Panama Papers : 6 mois après qu’est-ce qui a changé ?

PanamaPapers

Un nouveau scandale a éclaté aujourd'hui avec les Bahamas Leaks. Et le 3 octobre prochain, cela fera six mois depuis la divulgation des Panama Papers : les 11,5 millions de fichiers provenant des archives du cabinet panaméen Mossack Fonseca, spécialiste de la domiciliation de sociétés offshore entre 1977 et 2015. Cette fuite a mis en lumière les procédures complexes mises en place par certaines entreprises et individus pour dissimuler la véritable propriété d'actifs et de comptes bancaires domiciliés dans des paradis fiscaux comme le Panama. Ces montages rendent difficiles pour les enquêteurs l'identification des bénéficiaires effectifs et le suivi des flux financiers.

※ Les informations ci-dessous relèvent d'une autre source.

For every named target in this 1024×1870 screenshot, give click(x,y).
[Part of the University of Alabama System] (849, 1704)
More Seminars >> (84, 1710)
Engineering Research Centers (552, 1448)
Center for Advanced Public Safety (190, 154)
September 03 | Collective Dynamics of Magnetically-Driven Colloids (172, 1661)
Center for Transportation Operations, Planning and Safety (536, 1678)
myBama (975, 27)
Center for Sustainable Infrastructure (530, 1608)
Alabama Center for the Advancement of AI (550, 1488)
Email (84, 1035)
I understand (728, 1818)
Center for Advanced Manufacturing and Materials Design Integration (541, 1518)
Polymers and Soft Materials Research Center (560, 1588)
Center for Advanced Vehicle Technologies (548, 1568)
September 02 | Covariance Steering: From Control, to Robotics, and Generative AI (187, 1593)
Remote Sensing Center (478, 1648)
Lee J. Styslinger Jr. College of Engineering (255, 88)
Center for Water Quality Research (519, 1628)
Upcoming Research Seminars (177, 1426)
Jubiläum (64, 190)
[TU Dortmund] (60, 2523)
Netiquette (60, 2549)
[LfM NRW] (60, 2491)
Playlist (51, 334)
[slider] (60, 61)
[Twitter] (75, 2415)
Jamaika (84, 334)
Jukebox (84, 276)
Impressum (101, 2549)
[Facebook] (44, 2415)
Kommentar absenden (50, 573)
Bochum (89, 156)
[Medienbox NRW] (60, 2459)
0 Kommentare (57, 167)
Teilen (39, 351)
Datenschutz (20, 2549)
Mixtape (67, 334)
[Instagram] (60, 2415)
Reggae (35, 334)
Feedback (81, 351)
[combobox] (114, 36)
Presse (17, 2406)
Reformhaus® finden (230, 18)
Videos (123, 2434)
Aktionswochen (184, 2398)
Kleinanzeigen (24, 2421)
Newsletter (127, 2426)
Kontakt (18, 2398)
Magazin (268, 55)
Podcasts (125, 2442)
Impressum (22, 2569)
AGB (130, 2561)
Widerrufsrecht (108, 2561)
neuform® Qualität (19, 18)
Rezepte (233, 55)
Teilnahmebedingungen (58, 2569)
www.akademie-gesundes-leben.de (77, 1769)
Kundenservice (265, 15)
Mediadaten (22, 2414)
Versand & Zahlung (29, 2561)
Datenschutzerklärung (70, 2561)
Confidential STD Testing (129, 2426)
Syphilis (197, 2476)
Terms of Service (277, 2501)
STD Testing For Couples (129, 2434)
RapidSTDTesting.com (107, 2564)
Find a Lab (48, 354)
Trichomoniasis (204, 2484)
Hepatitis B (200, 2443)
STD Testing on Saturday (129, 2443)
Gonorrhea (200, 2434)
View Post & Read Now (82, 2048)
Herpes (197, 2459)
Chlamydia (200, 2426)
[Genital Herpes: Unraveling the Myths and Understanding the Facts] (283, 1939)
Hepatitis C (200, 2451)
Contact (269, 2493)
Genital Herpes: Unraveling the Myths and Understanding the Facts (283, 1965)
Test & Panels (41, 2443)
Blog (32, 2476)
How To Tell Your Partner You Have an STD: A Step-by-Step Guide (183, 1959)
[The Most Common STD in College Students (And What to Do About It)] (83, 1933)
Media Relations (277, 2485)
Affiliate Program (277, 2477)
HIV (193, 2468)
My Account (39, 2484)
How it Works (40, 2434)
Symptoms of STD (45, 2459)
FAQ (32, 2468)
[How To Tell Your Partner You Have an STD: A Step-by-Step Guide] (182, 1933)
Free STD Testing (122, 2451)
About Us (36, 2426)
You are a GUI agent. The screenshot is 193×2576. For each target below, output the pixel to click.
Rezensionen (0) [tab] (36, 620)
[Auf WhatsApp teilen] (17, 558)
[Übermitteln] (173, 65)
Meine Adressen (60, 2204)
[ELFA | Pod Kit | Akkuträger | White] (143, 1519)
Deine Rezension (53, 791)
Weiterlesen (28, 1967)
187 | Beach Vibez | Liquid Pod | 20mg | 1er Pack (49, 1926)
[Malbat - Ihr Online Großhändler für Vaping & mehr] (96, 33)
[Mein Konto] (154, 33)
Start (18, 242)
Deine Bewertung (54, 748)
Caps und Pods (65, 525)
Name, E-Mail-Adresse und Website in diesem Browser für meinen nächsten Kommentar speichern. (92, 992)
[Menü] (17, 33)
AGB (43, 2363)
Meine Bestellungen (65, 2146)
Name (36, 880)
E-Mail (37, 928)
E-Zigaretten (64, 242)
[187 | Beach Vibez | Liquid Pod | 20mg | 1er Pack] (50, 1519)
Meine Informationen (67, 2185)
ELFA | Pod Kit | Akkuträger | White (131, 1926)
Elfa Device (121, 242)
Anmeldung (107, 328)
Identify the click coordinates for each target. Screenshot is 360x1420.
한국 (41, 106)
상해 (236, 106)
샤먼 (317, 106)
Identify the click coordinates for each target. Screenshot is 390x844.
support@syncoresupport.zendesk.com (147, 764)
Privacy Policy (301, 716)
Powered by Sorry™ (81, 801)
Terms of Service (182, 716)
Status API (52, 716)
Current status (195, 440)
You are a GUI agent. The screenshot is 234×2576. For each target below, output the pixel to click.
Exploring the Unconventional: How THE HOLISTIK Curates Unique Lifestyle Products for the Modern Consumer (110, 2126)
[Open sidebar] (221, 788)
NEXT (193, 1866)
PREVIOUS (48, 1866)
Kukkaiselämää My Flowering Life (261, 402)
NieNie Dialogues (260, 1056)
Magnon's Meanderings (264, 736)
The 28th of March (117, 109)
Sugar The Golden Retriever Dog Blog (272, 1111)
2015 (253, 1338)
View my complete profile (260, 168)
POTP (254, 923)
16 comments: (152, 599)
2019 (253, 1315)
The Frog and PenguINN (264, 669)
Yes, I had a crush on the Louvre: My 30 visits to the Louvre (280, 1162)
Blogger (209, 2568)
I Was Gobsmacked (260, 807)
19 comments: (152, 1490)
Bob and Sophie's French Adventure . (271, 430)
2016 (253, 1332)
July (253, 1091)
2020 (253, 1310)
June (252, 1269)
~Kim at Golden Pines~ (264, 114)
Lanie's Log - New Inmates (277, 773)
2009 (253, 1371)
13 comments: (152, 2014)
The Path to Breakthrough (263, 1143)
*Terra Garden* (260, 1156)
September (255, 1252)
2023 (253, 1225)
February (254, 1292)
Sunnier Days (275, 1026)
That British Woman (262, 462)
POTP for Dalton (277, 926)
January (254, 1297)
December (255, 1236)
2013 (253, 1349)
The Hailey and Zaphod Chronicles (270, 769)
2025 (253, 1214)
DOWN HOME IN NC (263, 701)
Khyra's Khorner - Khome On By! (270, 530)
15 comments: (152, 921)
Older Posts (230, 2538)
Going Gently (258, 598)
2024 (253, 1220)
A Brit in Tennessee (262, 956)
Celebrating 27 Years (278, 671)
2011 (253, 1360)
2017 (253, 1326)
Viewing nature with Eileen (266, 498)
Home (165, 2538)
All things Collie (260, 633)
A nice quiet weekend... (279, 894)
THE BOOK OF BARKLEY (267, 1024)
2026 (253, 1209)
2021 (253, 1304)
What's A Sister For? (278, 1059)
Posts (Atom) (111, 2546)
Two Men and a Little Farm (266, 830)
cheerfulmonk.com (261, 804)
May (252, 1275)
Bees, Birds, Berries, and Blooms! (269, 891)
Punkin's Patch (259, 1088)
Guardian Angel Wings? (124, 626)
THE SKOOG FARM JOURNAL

Le Monde en France qualifiait ce dossier comme « la plus grosse fuite d'informations jamais exploitée par des médias ».

Mais six mois après, qu'est-ce que cela a véritablement changé ?

Démissions et actions coercitives

Les Panama Papers ont abouti à l'ouverture d'investigations - nombreuses sont encore en cours - à l'encontre de sociétés et d'individus, certains mondialement connus.  A titre d'exemple, dans les jours suivant ces révélations, le premier ministre islandais et le ministre de l'industrie, de l'énergie et du tourisme espagnol, ont démissionné. En parallèle plus qu'à l'ordinaire, de nombreux pays ont fait part de leur volonté d'accroître leur collaboration pour renforcer les mesures coercitives et condamner les actes répréhensibles présumés, mis en avant par la fuite. En juin, le parlement européen s'est doté d'une commission d'enquête, réunissant 65 représentants des états membres pour enquêter sur les actes de corruption présumés identifiés dans les fichiers de Mossack Fonseca et qui vont à l'encontre de la législation européenne en matière de lutte contre le blanchiment d'argent et d'évasion fiscale.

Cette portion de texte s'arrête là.